(Exercises):
1. According to the passage on Gambian public employment and parastatals, why were the service-providing organizations placed at arm's length from central government? Answer in one to three sentences.
2. Using the passage on Gambian public employment and parastatals, decide whether each statement agrees with it. Answer yes or no, and quote the deciding words.
(a) The government's job is to employ every Gambian.
(b) Barrow signed a loan agreement for GPA.
(c) Central government's only function over these businesses is to audit them.
3. Extend the passage on Gambian public employment and parastatals, starting after its final sentence.

(Source extract):
The argument for these agencies as a source employment is economically counterproductive to throw money into areas that fall short of cost benefit equilibrium. Our nation will be better serve by investing the same money into productive sectors – these will employ Gambians and as well expand our GDP (size of our economy). That means more employment, more consumption and more tax revenues. That cycle of reinvestment leads to prosperity. Begging and contracting loans to handout wages to employees of unproductive sectors are recipe for long term poverty and despair.
Every Gambian should understand the job of government is not to employ every Gambian. The job of our government is to protection us and provide (directly or indirectly) our needed common welfare services. Public employment is only a good by-product.

 

Divest all state-owned enterprises (parastatals).
These services provision efforts were placed at-arms-length from central government not because they weren’t public money but because government was badly inefficient and corrupt. However, over the years we have seen the slow but sure return of these organizations into central government authority. Yahya started it (in fact called some of SOEs his personal business) and Barrow is doubling down the same path. Barrow recently signed loan agreement for GPA and on record promised to build a state of the art port at Banjul. Modern port facilities are good except those are the central function of the Managing Director and his/her Board of Directors of GPA. The only function of central government over these businesses is to audit them based on performance contractual agreement obligations to ensure Dividends are paid and satisfactory services delivered to our people. After over 30 years of this trial we have seen dwindling service qualities, higher usage costs and massive corruptions.

(Data):

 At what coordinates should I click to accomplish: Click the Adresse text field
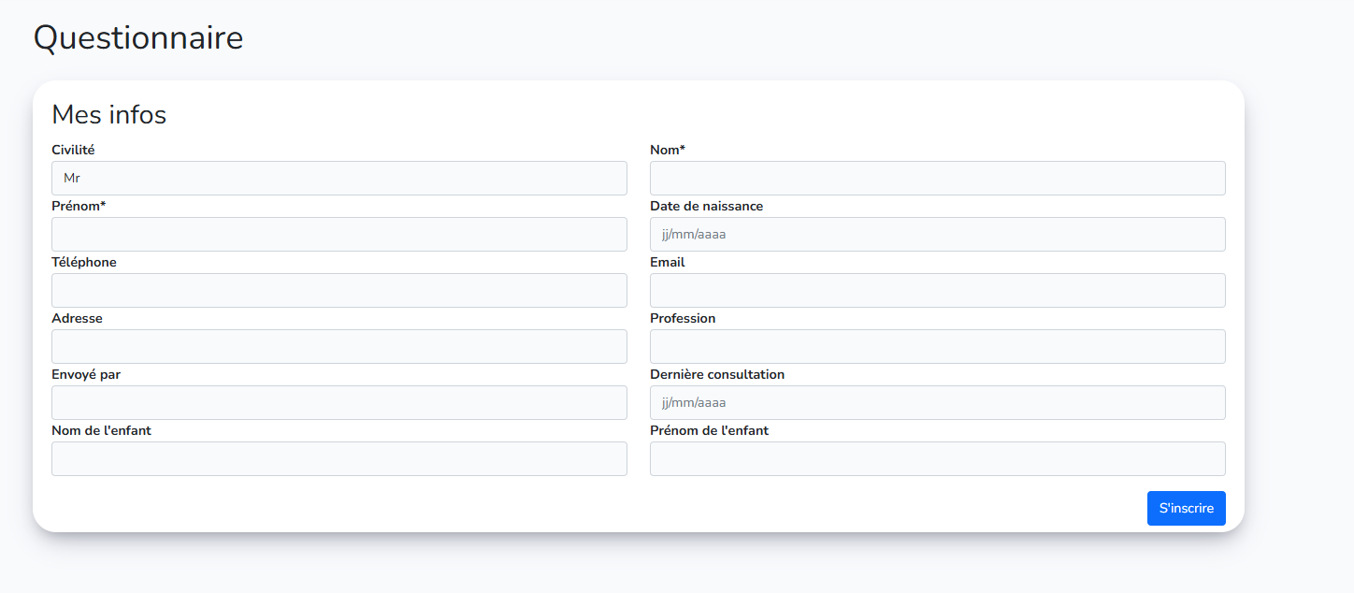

(Written responses):
1. They were placed at arm's length because the government was badly inefficient and corrupt. The passage says this was not because the organizations weren't public money.

2.
(a) No. "Every Gambian should understand the job of government is not to employ every Gambian."
(b) Yes. "Barrow recently signed loan agreement for GPA"
(c) Yes. "The only function of central government over these businesses is to audit them based on performance contractual agreement obligations"

3.
Noticed that the non-tax revenues of our appropriation bills from 1994 – 2018 is less than d1 billion/year. This account supposed to account for the combined dividend payment to government. The total holding of that account is less than D1b. They are probably not meeting their contractual obligations otherwise one would assume the contributions of 8/9 organization should be more than D1b. It is even worse if you realized the fact that the same account holds administrative fees, royalties, etc. that government collects or charges for various services.
In addition Gamtel/Gamcel service quality are abysmal and not expanding coverage, Do I have to talk about NAWEC, we are bailing out GPA, GPTC is long gone, SSHFC is wasting the little pension funds at housing projects and supporting government wage bills and on and on…….. Terrible state of affairs!
The fix is not to make the president General manager of The General Managers of these SOEs. The answer is to sell them to private investors. Government’s role will be limited to providing conducive regulatory environment that allows ethical investment and protect consumer interest. Private money will compete for citizens business by been efficient, offer quality and be cost competitive. This is a winner for all. Finally, government will collect more taxes and enable her perform our work.
There were good justifications for our government to own and run radio Gambia/GRTS in 1965 – in the 21st century Gambia no such reasons stand any test of good governing.
They only want to hang on to these businesses so they can loot as much as possible. We should say no.
Civic education and awareness creation. People are the true custodians of democracy and not governments. We cannot be under any illusion that our citizens can perform such important duty without the requisite know-how and skill sets.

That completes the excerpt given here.